Merkür'ün İnce Atmosferi
Merkür'ün atmosferi o kadar ince ki bilim insanları buna eksosfer adını veriyor. Ekzosfer çoğunlukla güneş rüzgarı ve mikrometeoroid etkileriyle gezegenin yüzeyinden fırlatılan atomlardan oluşur. Güneş'e yakınlığı ve zayıf çekim kuvveti nedeniyle Merkür kalın bir atmosfere sahip olamaz. İnce atmosfer, Merkür'deki sıcaklıkların gündüzleri 430°C (800°F) kadar yüksek bir sıcaklıktan geceleri -180°C (-290°F) kadar düşük bir sıcaklığa kadar çılgınca değişebileceği anlamına gelir.
Manyetik Alan ve Çekirdek Bileşimi
Küçük boyutuna ve yavaş dönüşüne rağmen Merkür, zayıf da olsa önemli bir manyetik alana sahiptir. Merkür'e yapılan uzay aracı görevlerinde elde edilen ölçümler, gezegenin katı bir iç çekirdeği çevreleyen büyük, sıvı bir dış çekirdeğe sahip olduğunu gösteriyor. Bu sıvı çekirdekteki dinamo etkisi muhtemelen Merkür'ün manyetik alanını yaratıyor. Merkür'de manyetik alanın varlığı şaşırtıcı bir keşifti çünkü daha önce gezegenin çekirdeğinin oluşturamayacağı kadar küçük olduğu ve çok hızlı soğuduğu düşünülüyordu.
Merkür'ün Keşfi
Merkür, Güneş'e yakın zorlu koşullar nedeniyle yalnızca birkaç uzay aracı tarafından keşfedildi. Merkür'e ilk görev, 1970'lerde gezegenin yanından üç kez geçen ve yüzeyinin yaklaşık %45'inin haritasını çıkaran Mariner 10'du. Daha yakın zamanlarda, NASA'nın MESSENGER uzay aracı 2011 ile 2015 yılları arasında Merkür'ün yörüngesinde dolaşarak tüm gezegenin ayrıntılı haritalarının yanı sıra jeolojik geçmişi, manyetik alanı ve ekzosferine dair yeni bilgiler sağladı. Avrupa Uzay Ajansı (ESA) ve Japonya Havacılık ve Uzay Araştırma Ajansı (JAXA), Ekim 2018'de Merkür'e ortak bir görev olan BepiColombo'yu başlattı. BepiColombo, beklenen varışla birlikte gezegenin manyetik alanını, jeolojisini ve yüzey kompozisyonunu daha yakından incelemeyi hedefliyor 2025 yılında.

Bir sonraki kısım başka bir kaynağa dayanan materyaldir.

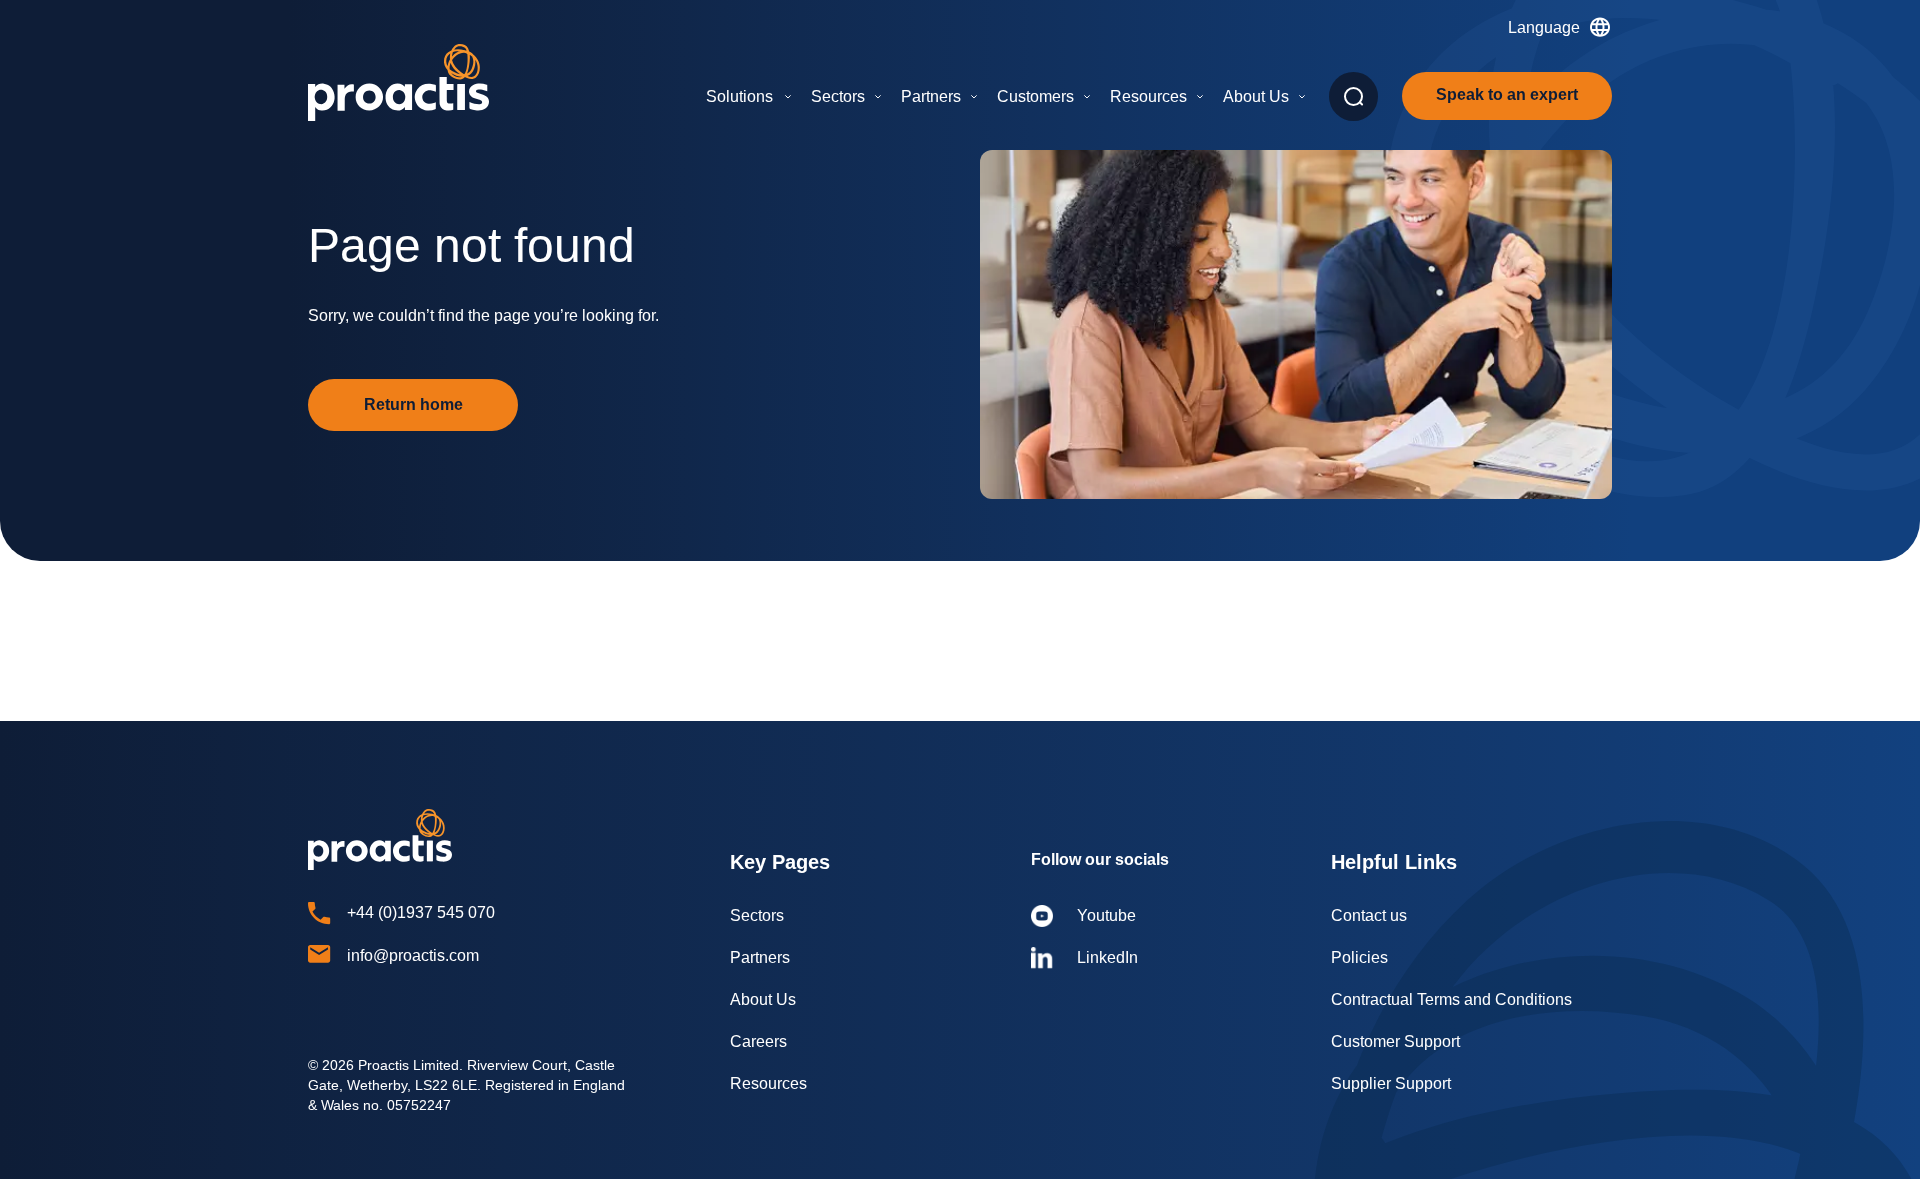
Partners (931, 96)
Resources (1148, 96)
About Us (1256, 96)
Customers (1035, 96)
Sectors (838, 96)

Neden Merkür'ü Çalışmalıyız?
Merkür'ü incelemek, güneş sisteminin oluşumu ve evrimi hakkında değerli bilgiler sağlar. Bilim adamlarının erken güneş sisteminin koşullarını ve karasal gezegenlerin zaman içinde nasıl oluştuğunu ve geliştiğini anlamalarına yardımcı olur. Ek olarak, Merkür'ün manyetik alanını ve ekzosferini keşfetmek, genel olarak gezegen atmosferleri ve manyetik alanlar hakkındaki anlayışımıza katkıda bulunur; bu da diğer güneş sistemlerindeki ötegezegenlerin incelenmesine yönelik çıkarımlara sahiptir.